Fountain of Hope Africa

DRC & Malawi | Central Africa

Marcel Cirhuza grew up watching his father provide for an entire village in eastern DRC, bringing the first clean water, vaccinating animals dying by the hundreds from preventable disease, and feeding children who showed up at the family home every morning and evening. "I would think that's just how life is in all families," Cirhuza recalled. "I didn't know that it was something like social impact, or it was a service." That quiet inheritance shaped everything that followed: a secondary school project funded by UNDP that he completed at 20, spending every dollar on the project and returning home with nothing; a forced flight from DRC in 2009 amid conflict; and years in a refugee camp in Malawi, where Fountain of Hope Africa was born: not from a strategy document, but from a single, devastating encounter on a rainy morning.

In 2009, Cirhuza met a woman walking to the camp's graveyard before sunrise, carrying one child and leading four others, to show them where their father was buried because they had gone two days without food and kept asking. "I had to do something," Cirhuza said. He gave her a small amount of money to start selling vegetables at the market; the next day, he found her there, working. "That was my first happiness in the camp." From that moment, Cirhuza began identifying other women in similar circumstances: borrowing a pastor's phone for four hours a day, traveling to universities to collect donated clothes and food, slowly building what would eventually become the first refugee-led organization formally registered in Malawi, a process he navigated largely on his own.

Fountain of Hope Africa Team

Today, Fountain of Hope Africa runs an integrated model spanning education and livelihoods across DRC and Malawi, built on a hard lesson Cirhuza learned early: focusing on only one need at a time does not work. In Goma, Fountain of Hope Africa staff once arrived to enroll women in livelihood training and instead found 36 displaced women living in a bombed-out school with nearly 70 children, including a boy who had been living with an untreated bullet wound in his leg for four months. "If we provide this woman with training, is she going to concentrate?" Cirhuza asked. "The answer is no." Fountain of Hope Africa took the boy to multiple hospitals before finding the supplies to treat him. Only then did his mother enroll in the livelihood program Fountain of Hope Africa had originally come to offer.

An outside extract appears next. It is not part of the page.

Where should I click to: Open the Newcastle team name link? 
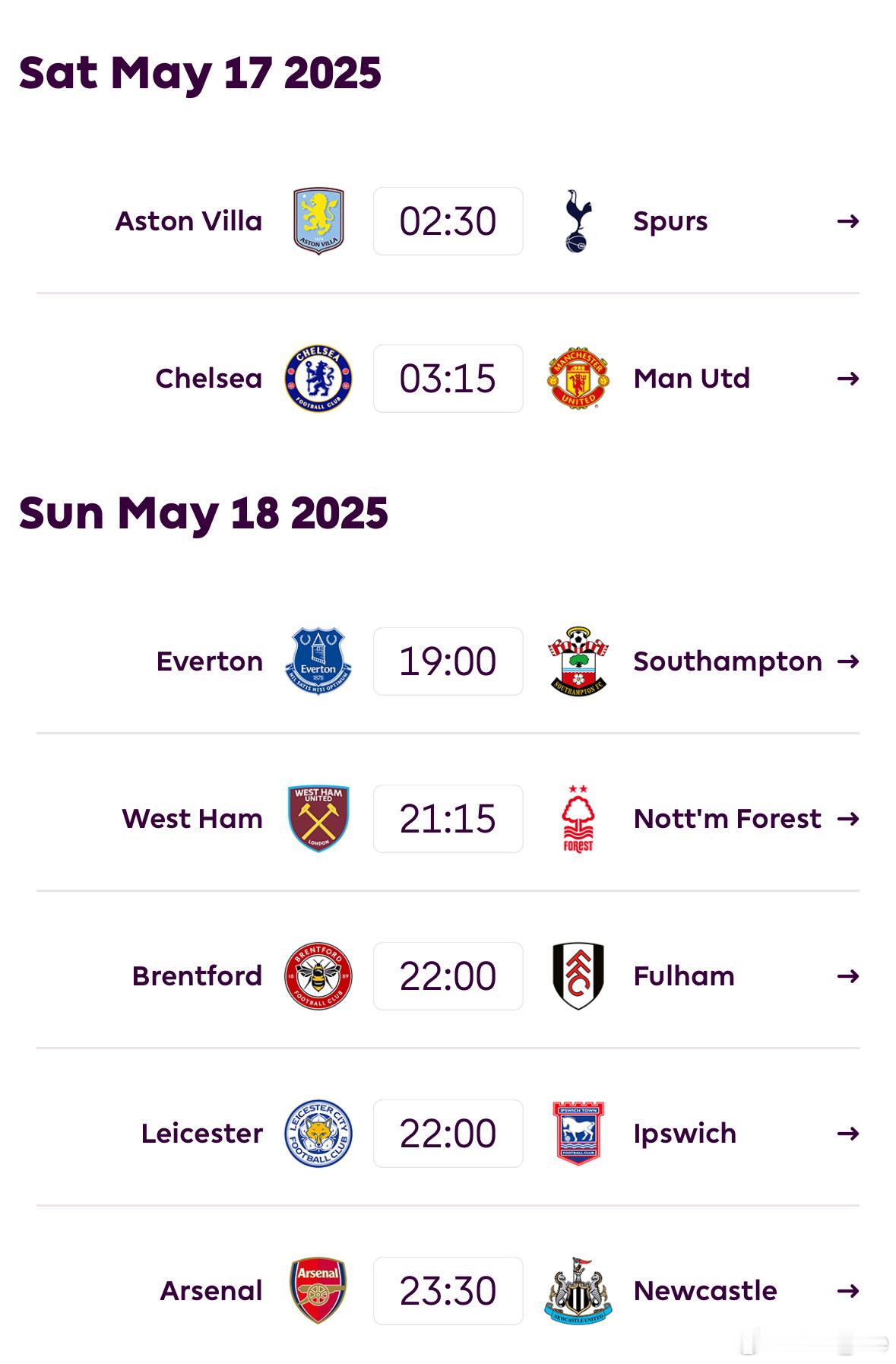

Displacement, Cirhuza insists, is not temporary, and the people living through it are not visitors waiting to leave. "There are people who have been in the refugee camp in Malawi since 1994," he said. "They have no plan to leave." He carries a specific caution born from watching others arrive with certainty. A well-funded initiative once drilled boreholes in the camp without consulting anyone who lived there, placing them too close to pit latrines. All are now contaminated and closed, and the camp now trucks in water around the clock, three driver shifts a day, to compensate. "They had very good intentions," Cirhuza said. "But the problem is, they didn't know the problem. We are there before you come to us, and when you leave, you will leave us there."